Wednesday, January 7, 2015

First World War Centenary. 6: Nicholas Leahy



Nicholas Leahy: Merchant Seaman





Commonwealth War Graves Commission
click on images to enlarge


Nicholas Leahy was born in Kinsale, County Cork, Ireland in 1892, and named after his father's brother He was the son of William Leahy and Catherine Cadogan, who were married [(William) (Catherine)] in Kinsale on 23 July 1881 


William Leahy was born on 29 April 1860 in World's End, Kinsale. He worked as a fisherman, and, while his name appears in the 1901 census, it is absent from the 1911 census.[1]    In 1901, his conjugal family lived at 23 Friars Street, Kinsale, but, by 1911, it had relocated to 14 Cork Street, Kinsale and, by 1917, to 16 Cork Street. William may have died in the years between the two censuses. However, his name continues to appear in (Guy's) City & County Almanac and Directory for 1910 / 1913 / 1921 / 1925 and 1930, but this may indicate nothing more than that his family, and not necessarily he, still lived in Cork Street. His name does not appear in the directories before 1910, nor in the 1940 directory.

Catherine Cadogan was born on 13 July 1860 in World's End, Kinsale, and appears to have died in Kinsale at the age of 80 in 1941. She bore eleven children, but only six were living in 1911.[2]  



click on image to enlarge



According to the 1911 census, Nicholas was already a 'sailor' by the age of 19.  Sadly, the Register of Merchant Seamen, 1913-1917, the period crucial in reconstructing the career of Nicholas Leahy, was destroyed by the Board of Trade in 1969.  We do know that in 1917, he was a deck hand on the SS Saint Quentin, which had been commandeered by the Royal Navy and given the prefix HMT (Hired Military Transport). 


HMT Saint Quentin 135567
Photo credit: Clydebuilt Database

The steamship, Saint Quentin, was launched on 24 January 1914, and built on the Clyde by William Hamilton & Co., Port Glasgow.




Salonika Harbour 1916
Photo credit: Stuart Roberts

Nicholas Leahy died on the 11th of September 1917 at Salonika, modern Thessaloniki in Greece. Salonika was the main port of entry and allied supply base for the Macedonian Front in the First World War.  We have no information on the manner of Nicholas' death, but can offer the following likely scenario:
  • The Saint Quentin, as a military transport vessel, was sent to Salonika, with four other ships [3], in order to transfer elements of the 10th (Irish) Division from Greece to Alexandria and Palestine [4].   The 10th Division had been ordered to assemble at the port on 18 August 1917 for embarkation, and it is assumed that the ships arrived around that date.
  • After the First Battle of Doiran in May 1917, the Macedonian front was relatively quiet, and the HMT Saint Quentin would have remained safe in its anchorage while docked in Salonika Harbour.
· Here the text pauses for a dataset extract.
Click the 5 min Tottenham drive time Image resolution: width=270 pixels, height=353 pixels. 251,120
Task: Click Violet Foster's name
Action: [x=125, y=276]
The ship survived the war intact, and was eventually scrapped in 1932. 
  • The Macedonian Front was famously pestilential, and rife with malaria, blackwater fever and dysentery. Sailing into Salonika during the August - September period was the worst possible time, because the anopheles mosquito population was most active then. Consequently, deaths caused by malaria peaked at this time of the year.  While waiting in the port of Salonika, Nicholas probably contracted a malignant form of malaria, and died as a result.
Source: Colonel Dennis Shanks

Nicholas was buried in grave 1186 at the Lembet Road Cemetery in Thessaloniki.  He was 25.


Rudyard Kipling summed up conditions on the Macedonian Front in his poem, Salonikan Grave -

It is fever, and not the fight—
Time, not battle—that slays.





Nicholas Leahy is mentioned in the following:

Remembering World War One in Kinsale (World's End Memorial)


Notes

[1] An error in transcription of the 1911 census renders the surname as Leaky. It is possible that William may have died at sea. 
[2] Surviving children"  Margaret (born abt. 1883] married William Fitzpatrick, and was living next door to her mother in 1911 ; Nicholas (born abt. 1892) ; Kathleen [Catherine] (born abt. 1898) ; Joseph (born abt. 1900) ; Mary Cristina (born abt. 1902). The whereabouts of William (born abt. 1889) and Patrick (born abt. 1895) are unknown, but one was certainly deceased.
[3] Woodfin, Edward. Camp and Combat on the Sinai and Palestine Front: The Experience of the British Empire Soldier, 1916-18 (2012) p.69, n.14.  
[4] The Royal Irish Regiment, 5th Service Btn (Pioneers) sailed from Salonika to Alexandria between 10-16 September 1917.  The Royal Inniskilling Fusiliers also departed in September 1917 ; Royal Dublin Fusiliers left on  9 September ; 1st Btn. Leinster left on 14 September ;  Royal Irish Rifles left the first week in September.